I've said my piece...or peace?

My friend and I are having a debate - is it “Said my piece” or “Said my peace”?

He says “peace” meaning “cleared issue up to the point of regaining my peace of mind”

I say that’s silly…it’s “piece” because you are expressing your piece of information.

I have a feeling we’ve discussed this before but I can’t find it via search (apparently “said” is too much of a common word)

Piece.

It’s “say [one’s] piece”. Aside from the cite, “say my piece” gets 100,000 hits on Google, 'peace" 30,000.

“Hold your peace” is a different matter.

You can hold your piece.

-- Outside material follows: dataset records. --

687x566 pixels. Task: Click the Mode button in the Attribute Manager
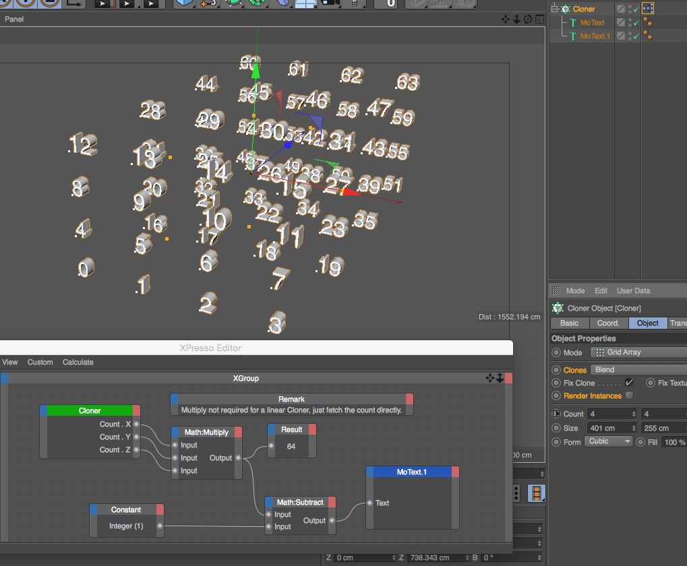pos(576,290)
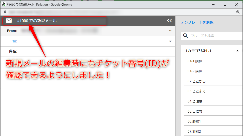Choose the 04.ご注意 phrase

click(x=195, y=101)
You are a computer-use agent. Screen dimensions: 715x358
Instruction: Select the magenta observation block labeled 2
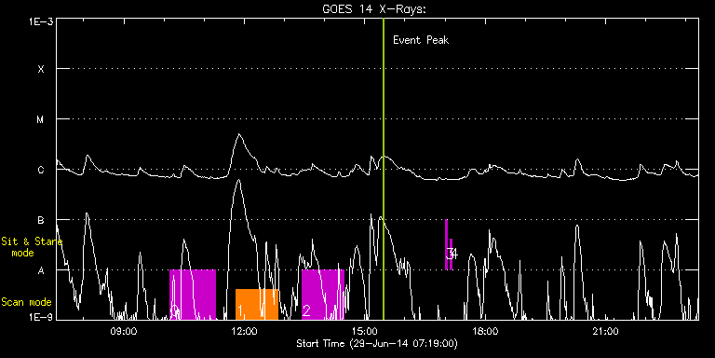pos(323,295)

But if you take it out in public, they will stick you in the dock, and you won’t come back.

From the OED:

I don’t know, peace seems to dominate in Google Trends.

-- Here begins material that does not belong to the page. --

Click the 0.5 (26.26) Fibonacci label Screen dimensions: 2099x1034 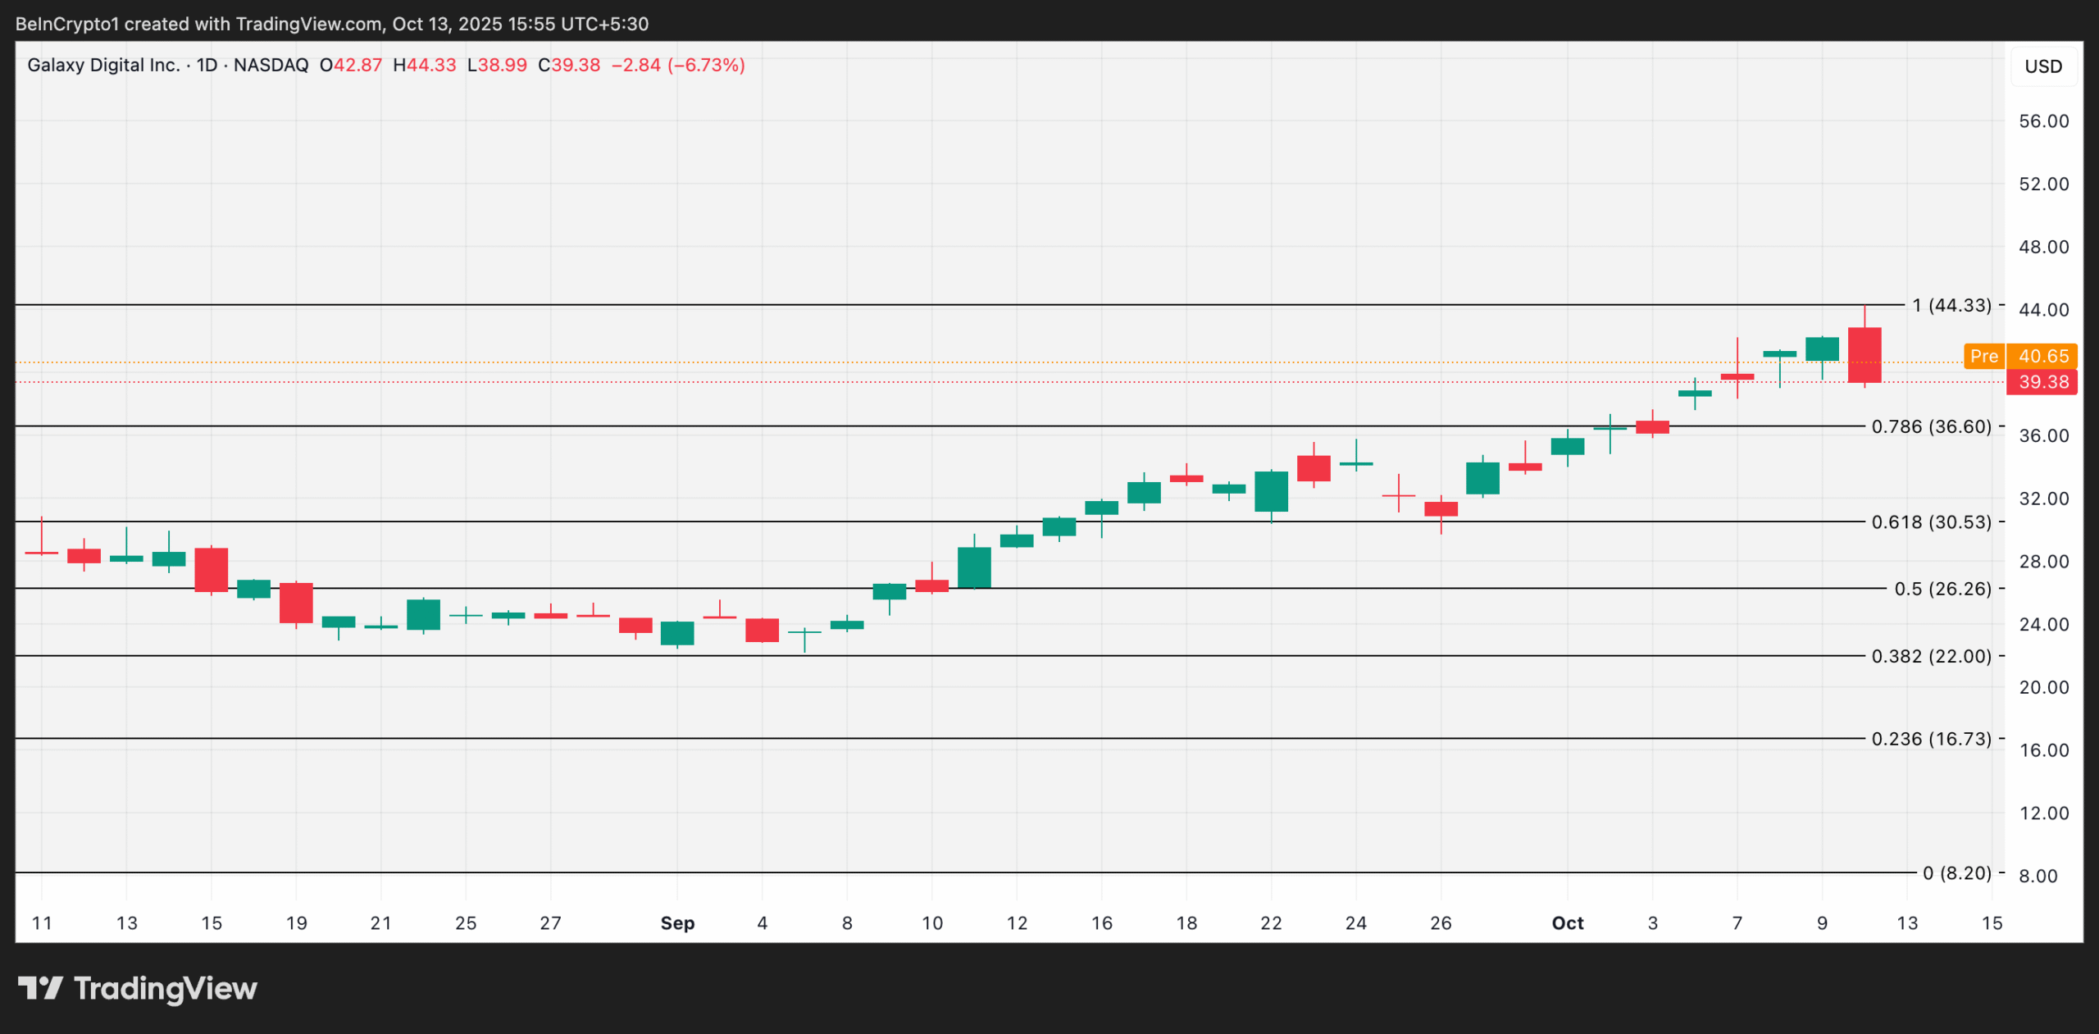1942,589
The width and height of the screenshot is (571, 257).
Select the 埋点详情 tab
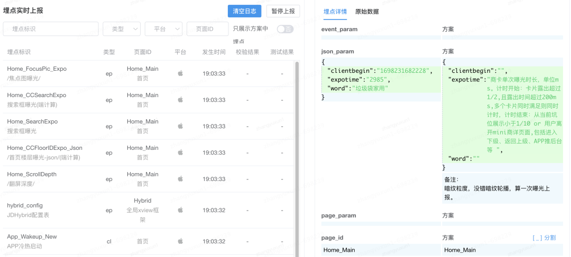pos(335,12)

This of course is completely irrelevant to my comment or to the question in the OP, which concerns the phrase rather than the individual words.

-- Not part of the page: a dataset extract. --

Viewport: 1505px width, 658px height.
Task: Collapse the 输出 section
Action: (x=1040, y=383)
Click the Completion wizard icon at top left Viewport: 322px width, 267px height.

“I’ve said my piece” goes hand in hand with the imperative “speak your piece”, which are both incomplete sentences, the implied ending of both being “…of the conversation.” “Peace” makes no sense in this context.

And this is completely irrelevant to the (so I thought) funny joke I making.

You phrased it in such a way that it appeared you were contradicting what I said; it wasn’t clear unless you clicked on the link that you weren’t. In any case, it wasn’t particularly obvious what the joke was.

It may, but you’ll likely also find that people are googling how to ‘loose’ weight and talking about things going on ‘definately’. Unfortunately, the connected world seems to have a downside in that it spreads spelling and grammar errors exponentially faster than in the good ol’ days where editors were around to catch errors before they ended up in public view.

Nice try at joke, though :stuck_out_tongue:

Yeah, I admit it was both ambiguous and not funny. I was merely making light of the novelty of comparing popular search results on Google. “E” for effort?